DESCRIPTION OF THE TASK: Output every line of the listing from the one containing "The width and height of the screenshot is (1001, 751)." down to the one containing "click(x=64, y=20)", inclusive, and leave out the pictures.

INPUT:
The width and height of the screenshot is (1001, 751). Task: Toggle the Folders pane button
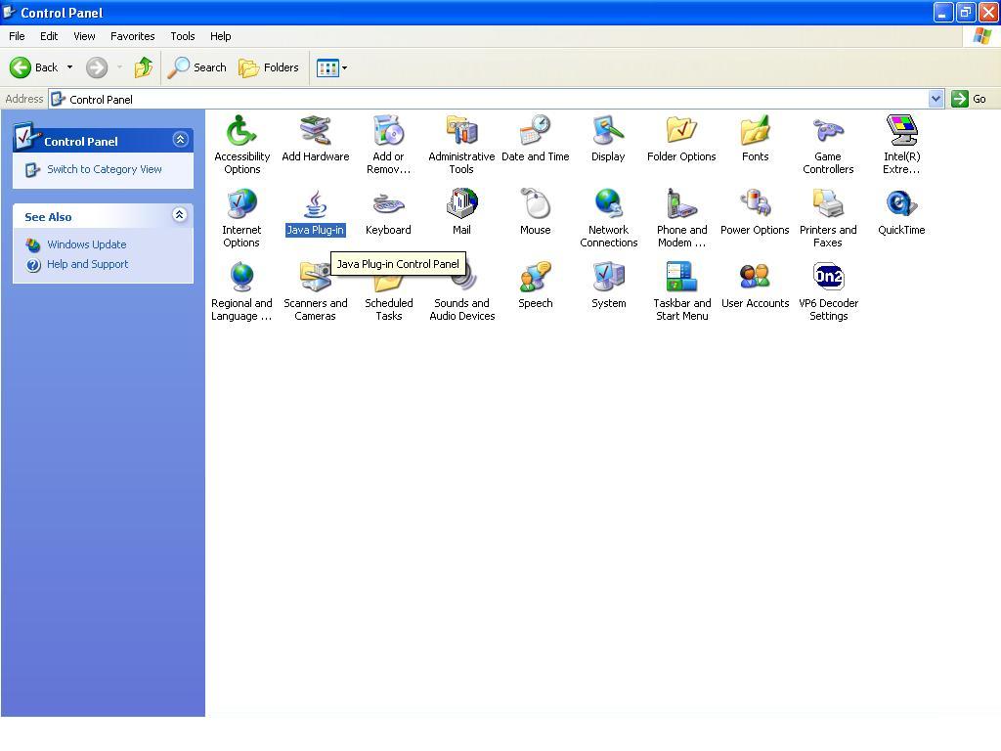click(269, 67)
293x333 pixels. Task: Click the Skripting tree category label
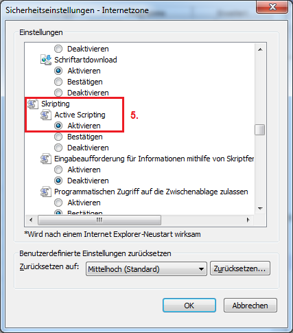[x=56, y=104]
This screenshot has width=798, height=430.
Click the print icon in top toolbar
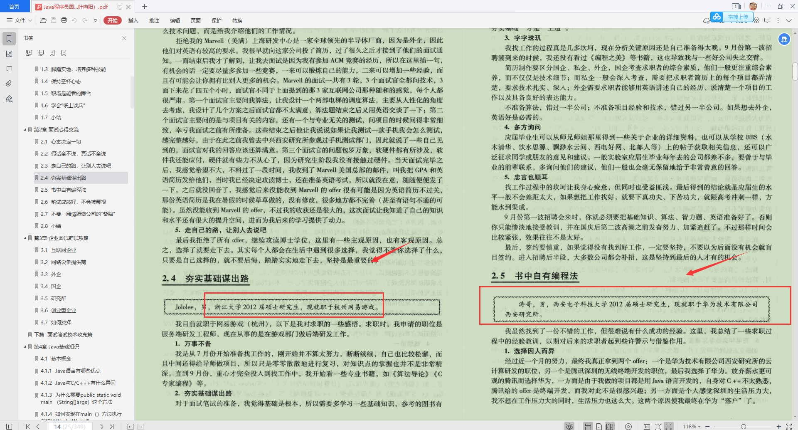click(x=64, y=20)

==

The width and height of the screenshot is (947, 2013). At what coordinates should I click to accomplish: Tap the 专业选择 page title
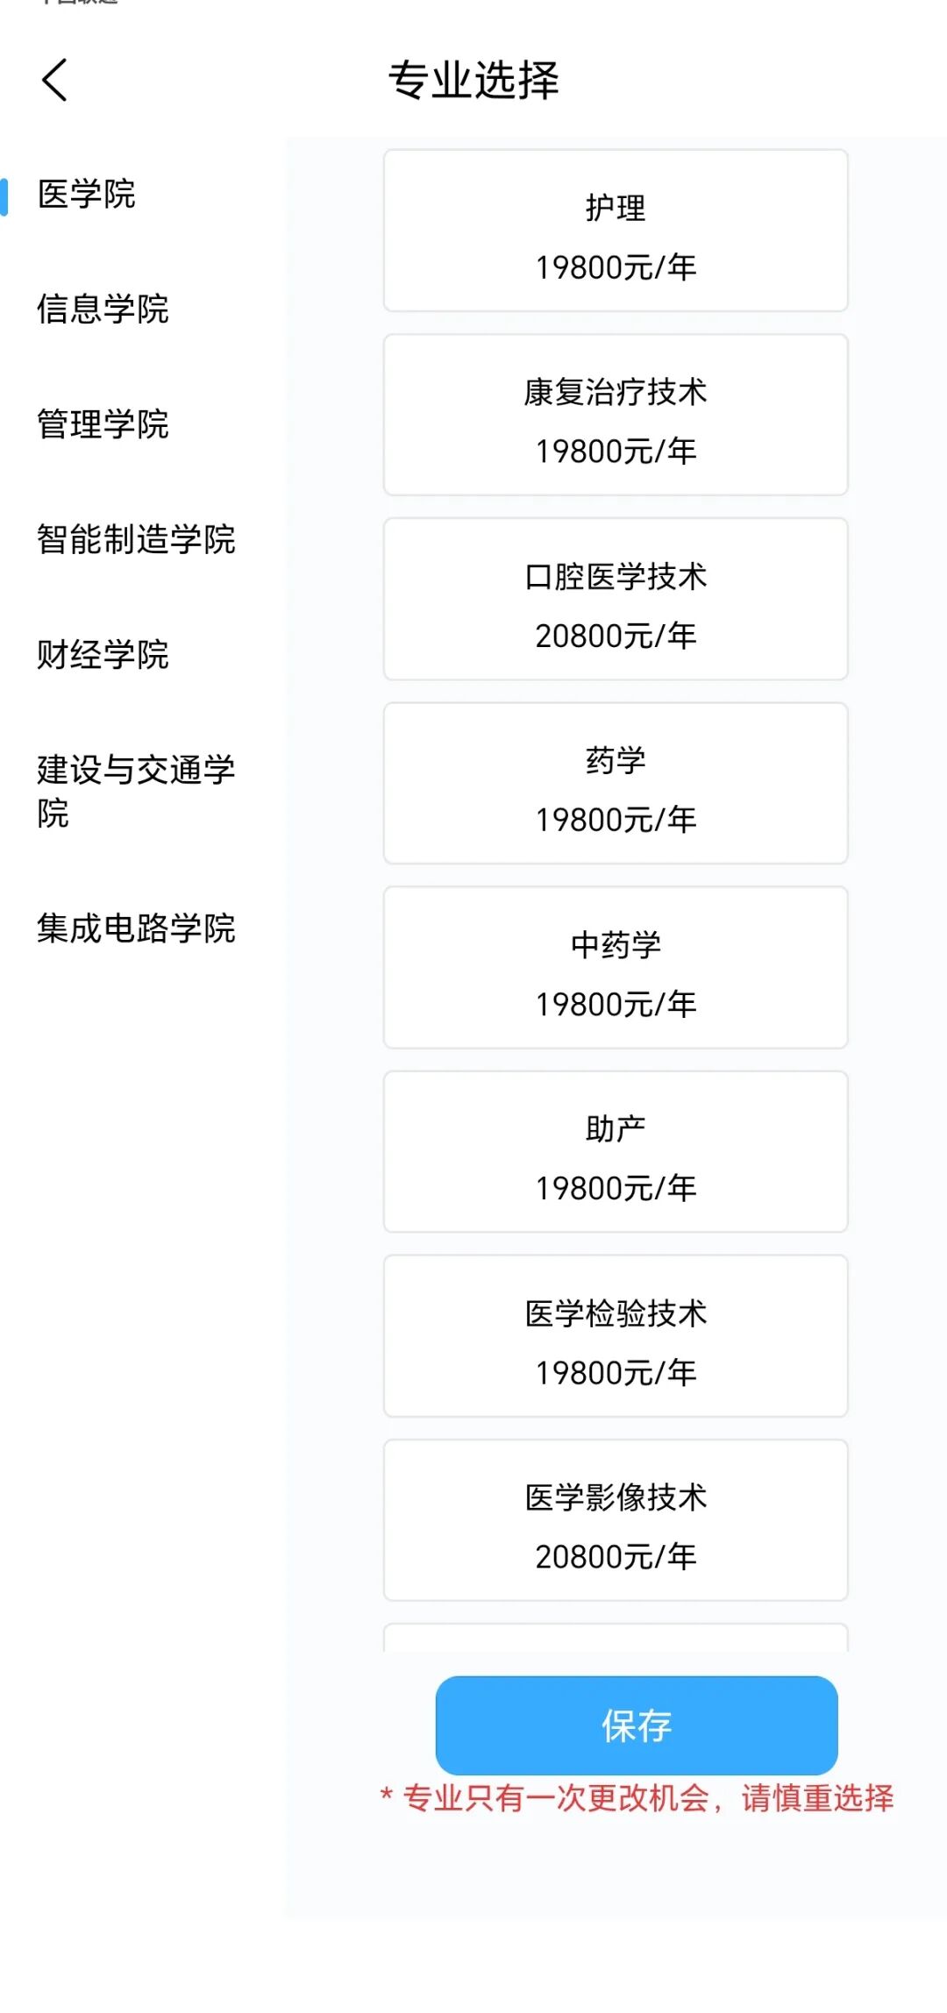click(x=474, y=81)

...

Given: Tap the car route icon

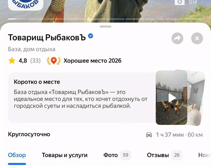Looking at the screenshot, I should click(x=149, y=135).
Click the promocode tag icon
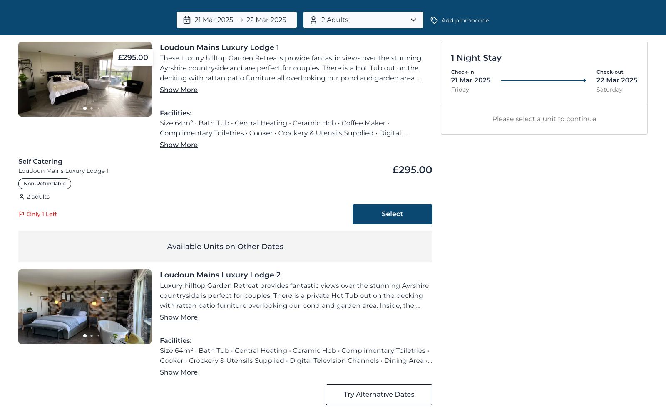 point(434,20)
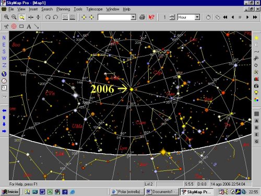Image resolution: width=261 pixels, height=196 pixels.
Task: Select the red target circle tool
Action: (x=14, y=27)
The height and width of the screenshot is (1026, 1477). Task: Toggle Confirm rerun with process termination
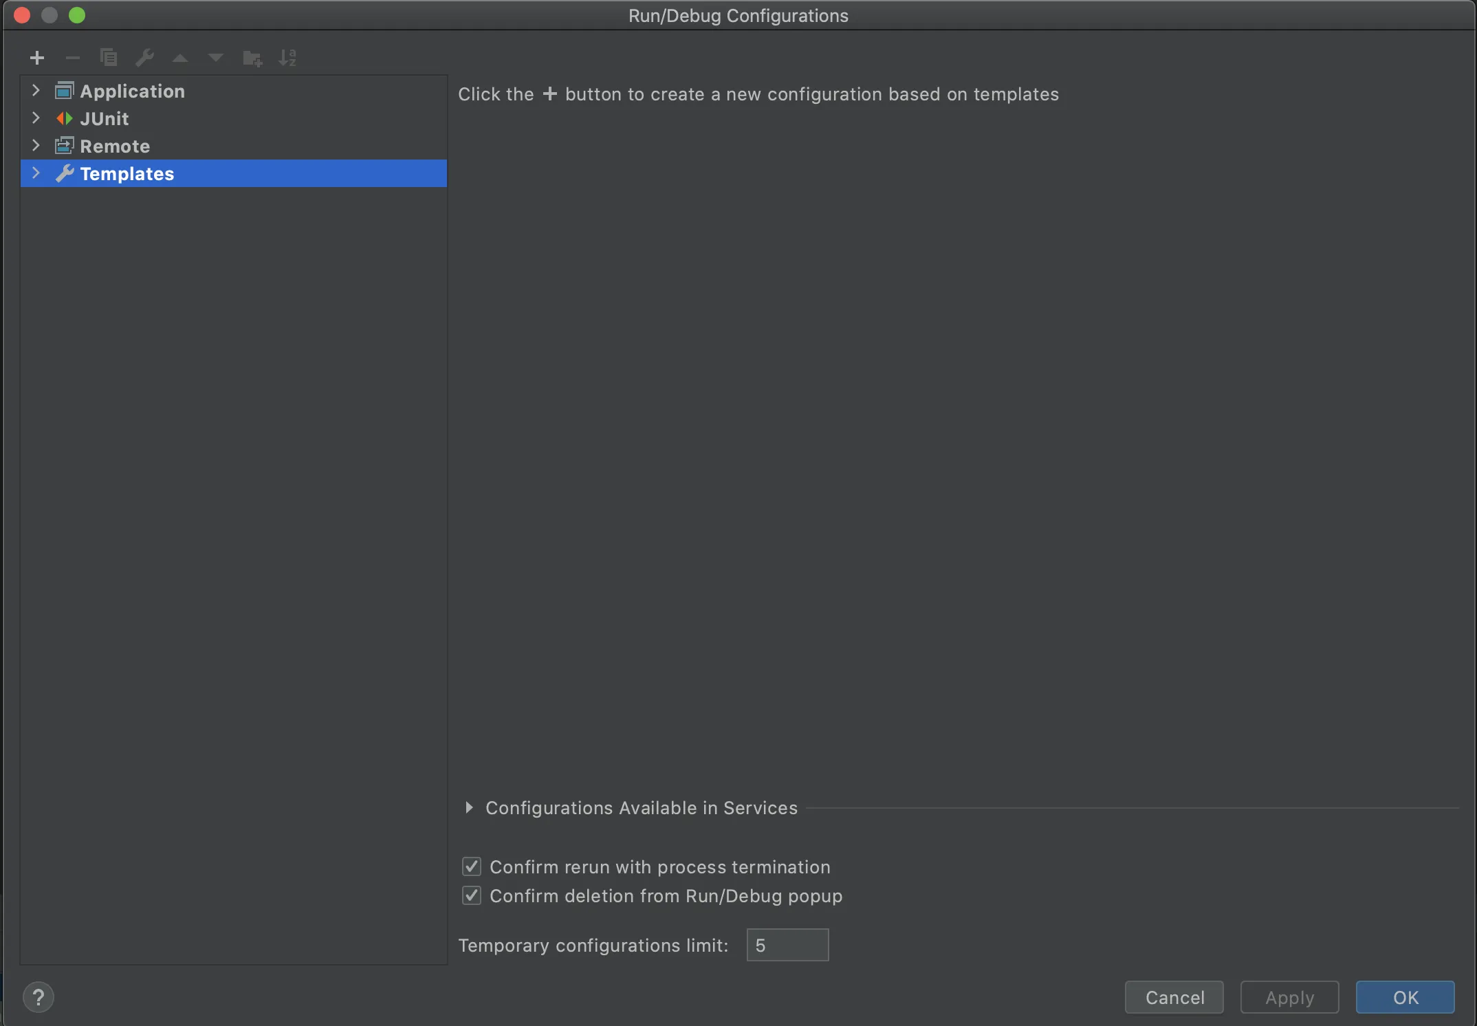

RESULT:
The width and height of the screenshot is (1001, 751). Task: Toggle the Folders pane button
click(269, 67)
293x333 pixels. Task: Click the Skripting tree category label
[x=56, y=104]
This screenshot has width=798, height=430.
Click the print icon in top toolbar
click(x=64, y=20)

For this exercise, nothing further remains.